**OBJECTIVE**
Copy every line of the listing below word for word, with nothing changed.

** start PROVIDED MATERIAL **

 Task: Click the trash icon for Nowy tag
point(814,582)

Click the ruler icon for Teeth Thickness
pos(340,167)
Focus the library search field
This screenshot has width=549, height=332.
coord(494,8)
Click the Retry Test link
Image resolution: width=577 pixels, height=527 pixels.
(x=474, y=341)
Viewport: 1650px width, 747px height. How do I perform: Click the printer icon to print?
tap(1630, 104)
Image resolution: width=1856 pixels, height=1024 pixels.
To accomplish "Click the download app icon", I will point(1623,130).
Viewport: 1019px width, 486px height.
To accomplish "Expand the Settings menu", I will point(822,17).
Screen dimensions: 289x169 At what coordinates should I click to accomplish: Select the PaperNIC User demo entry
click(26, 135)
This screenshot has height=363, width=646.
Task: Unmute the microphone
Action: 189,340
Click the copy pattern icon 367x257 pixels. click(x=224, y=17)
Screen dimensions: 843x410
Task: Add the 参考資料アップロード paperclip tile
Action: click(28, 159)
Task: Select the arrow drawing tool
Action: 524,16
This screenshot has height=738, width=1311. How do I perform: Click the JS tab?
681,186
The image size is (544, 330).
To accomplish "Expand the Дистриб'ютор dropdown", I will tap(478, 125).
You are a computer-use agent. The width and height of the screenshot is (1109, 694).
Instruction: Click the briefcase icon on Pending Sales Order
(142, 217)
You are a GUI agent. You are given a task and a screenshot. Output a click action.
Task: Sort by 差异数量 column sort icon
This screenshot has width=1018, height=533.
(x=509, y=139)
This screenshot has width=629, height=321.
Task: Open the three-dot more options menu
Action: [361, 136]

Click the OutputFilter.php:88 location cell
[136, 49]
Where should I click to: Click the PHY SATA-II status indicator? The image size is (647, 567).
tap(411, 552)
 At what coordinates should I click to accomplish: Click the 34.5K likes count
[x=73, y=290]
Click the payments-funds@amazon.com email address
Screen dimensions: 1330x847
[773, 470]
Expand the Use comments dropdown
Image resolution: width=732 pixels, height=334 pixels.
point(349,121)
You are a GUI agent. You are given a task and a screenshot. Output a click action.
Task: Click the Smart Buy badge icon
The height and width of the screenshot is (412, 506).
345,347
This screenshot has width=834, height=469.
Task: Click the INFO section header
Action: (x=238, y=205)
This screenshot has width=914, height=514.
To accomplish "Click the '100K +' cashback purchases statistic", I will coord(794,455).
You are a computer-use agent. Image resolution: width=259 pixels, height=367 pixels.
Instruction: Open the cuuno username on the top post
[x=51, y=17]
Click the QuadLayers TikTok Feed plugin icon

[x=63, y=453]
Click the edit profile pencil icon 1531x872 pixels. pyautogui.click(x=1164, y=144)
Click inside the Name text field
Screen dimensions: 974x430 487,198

** end PROVIDED MATERIAL **

**RESPONSE TO THE TASK**
 Task: Click the trash icon for Nowy tag
point(814,582)

Click the ruler icon for Teeth Thickness
pos(340,167)
Focus the library search field
This screenshot has width=549, height=332.
coord(494,8)
Click the Retry Test link
Image resolution: width=577 pixels, height=527 pixels.
(x=474, y=341)
Viewport: 1650px width, 747px height. How do I perform: Click the printer icon to print?
tap(1630, 104)
Image resolution: width=1856 pixels, height=1024 pixels.
To accomplish "Click the download app icon", I will point(1623,130).
Viewport: 1019px width, 486px height.
To accomplish "Expand the Settings menu", I will point(822,17).
Screen dimensions: 289x169 At what coordinates should I click to accomplish: Select the PaperNIC User demo entry
click(26, 135)
This screenshot has height=363, width=646.
Task: Unmute the microphone
Action: 189,340
Click the copy pattern icon 367x257 pixels. click(x=224, y=17)
Screen dimensions: 843x410
Task: Add the 参考資料アップロード paperclip tile
Action: click(28, 159)
Task: Select the arrow drawing tool
Action: 524,16
This screenshot has height=738, width=1311. How do I perform: Click the JS tab?
681,186
The image size is (544, 330).
To accomplish "Expand the Дистриб'ютор dropdown", I will tap(478, 125).
You are a computer-use agent. The width and height of the screenshot is (1109, 694).
Instruction: Click the briefcase icon on Pending Sales Order
(142, 217)
You are a GUI agent. You are given a task and a screenshot. Output a click action.
Task: Sort by 差异数量 column sort icon
This screenshot has width=1018, height=533.
(x=509, y=139)
This screenshot has width=629, height=321.
Task: Open the three-dot more options menu
Action: [361, 136]

Click the OutputFilter.php:88 location cell
[136, 49]
Where should I click to: Click the PHY SATA-II status indicator? The image size is (647, 567).
tap(411, 552)
 At what coordinates should I click to accomplish: Click the 34.5K likes count
[x=73, y=290]
Click the payments-funds@amazon.com email address
Screen dimensions: 1330x847
[773, 470]
Expand the Use comments dropdown
Image resolution: width=732 pixels, height=334 pixels.
point(349,121)
You are a GUI agent. You are given a task and a screenshot. Output a click action.
Task: Click the Smart Buy badge icon
The height and width of the screenshot is (412, 506).
345,347
This screenshot has width=834, height=469.
Task: Click the INFO section header
Action: (x=238, y=205)
This screenshot has width=914, height=514.
To accomplish "Click the '100K +' cashback purchases statistic", I will coord(794,455).
You are a computer-use agent. Image resolution: width=259 pixels, height=367 pixels.
Instruction: Open the cuuno username on the top post
[x=51, y=17]
Click the QuadLayers TikTok Feed plugin icon

[x=63, y=453]
Click the edit profile pencil icon 1531x872 pixels. pyautogui.click(x=1164, y=144)
Click inside the Name text field
Screen dimensions: 974x430 487,198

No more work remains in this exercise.